══ SOURCE PASSAGE ══

The next day he relieved Junie Barnes in the seventh. Only giving up one hit, Vander Meer gave up five runs in the eighth; for the game, he struck out four, walked five, and hit batter Harlond Clift before being relieved by Ray Davis. Johnny was the losing pitcher.

On April 21, he faced the Atlanta Crackers in his first start for the Vols, another cold affair that was eventually called due to darkness that ended in a 4-4 tie. Continuing to relieve for manager Lance Richbourg, on May 3 Vander Meer was given his second start, this time in Birmingham. He allowed two runs in five innings before being yanked for Red Ahearn.

In Nashville’s Sulphur Dell on May 9, Johnny started against New Orleans, but did not finish in the Vols 15-8 trouncing of the Pelicans. Having appeared in 31 innings in eight games but with no wins, he started against the Travelers in Little Rock on May 19, but did not last the inning after walking the first three batters he faced. He was the losing pitcher.

With 25 bases on balls in 32 innings, his arm control was beginning to show. By June 1 he was gone, sent to Durham (Class B, Piedmont League). Still under contract to Nashville, Vander Meer found his curve ball under the tutelage of manager Johnny Gooch, and won 19 games while losing only 6 with a 2.65 ERA.

Most impressive were his 272 strikeouts in 194 innings. He struck out 20 in one game, 19 and 18 in two others. “Vandy” was named The Sporting News Minor League Player of the Year for 1936.

Sold by the Vols to Cincinnati, he was invited to spring training and spent the season between the Reds where he was 3-4 with a 3.84 ERA, and Syracuse (Class AA – International League) where he was 5-11 with a 3.34 ERA.

He was an All Star for Cincinnati in 1938 and threw consecutive no-hitters, the only player to ever accomplish the feat. His first came against the Boston Bees on June 11 in Cincinnati and the second was accomplished against the Brooklyn Dodgers on June 15, the first night game ever played at Ebbets Field.

═══
══ STORED DATA ══

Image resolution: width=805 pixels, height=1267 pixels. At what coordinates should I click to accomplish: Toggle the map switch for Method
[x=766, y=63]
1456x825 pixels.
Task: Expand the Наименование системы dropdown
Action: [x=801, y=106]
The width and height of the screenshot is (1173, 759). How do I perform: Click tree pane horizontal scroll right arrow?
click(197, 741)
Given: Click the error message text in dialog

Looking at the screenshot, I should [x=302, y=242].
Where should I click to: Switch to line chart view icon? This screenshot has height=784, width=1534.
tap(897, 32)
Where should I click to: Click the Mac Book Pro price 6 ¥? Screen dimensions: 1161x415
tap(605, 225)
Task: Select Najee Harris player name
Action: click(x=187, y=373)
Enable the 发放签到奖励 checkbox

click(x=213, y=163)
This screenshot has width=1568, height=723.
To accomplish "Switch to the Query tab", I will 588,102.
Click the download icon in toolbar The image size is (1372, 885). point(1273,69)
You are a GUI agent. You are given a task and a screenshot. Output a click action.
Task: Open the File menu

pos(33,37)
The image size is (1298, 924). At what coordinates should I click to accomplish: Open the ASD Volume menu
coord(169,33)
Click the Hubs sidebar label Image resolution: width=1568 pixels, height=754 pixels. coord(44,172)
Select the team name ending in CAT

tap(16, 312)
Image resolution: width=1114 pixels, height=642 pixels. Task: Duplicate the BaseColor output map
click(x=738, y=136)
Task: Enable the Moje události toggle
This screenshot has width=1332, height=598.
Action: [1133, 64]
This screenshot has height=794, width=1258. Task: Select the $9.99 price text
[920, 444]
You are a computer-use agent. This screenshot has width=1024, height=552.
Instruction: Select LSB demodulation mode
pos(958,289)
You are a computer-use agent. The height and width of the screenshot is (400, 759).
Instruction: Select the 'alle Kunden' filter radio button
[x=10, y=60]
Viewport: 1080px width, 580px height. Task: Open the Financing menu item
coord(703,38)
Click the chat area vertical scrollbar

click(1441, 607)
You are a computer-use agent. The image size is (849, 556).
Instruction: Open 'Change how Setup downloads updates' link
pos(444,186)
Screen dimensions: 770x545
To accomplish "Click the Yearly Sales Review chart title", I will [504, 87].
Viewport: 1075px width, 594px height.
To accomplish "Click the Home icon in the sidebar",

═══

◆ REQUIRED WORK:
(1) According to the passage on Johnny Vander Meer, under which manager's guidance did he find his curve ball at Durham?
(2) Please reproduce the passage on Johnny Vander Meer from "Most impressive were" up to and including "a 3.34 ERA.".
You won't need the items for this.

◆ SOLUTIONS TO THE EXERCISE:
(1) Johnny Gooch

(2)
Most impressive were his 272 strikeouts in 194 innings. He struck out 20 in one game, 19 and 18 in two others. “Vandy” was named The Sporting News Minor League Player of the Year for 1936.

Sold by the Vols to Cincinnati, he was invited to spring training and spent the season between the Reds where he was 3-4 with a 3.84 ERA, and Syracuse (Class AA – International League) where he was 5-11 with a 3.34 ERA.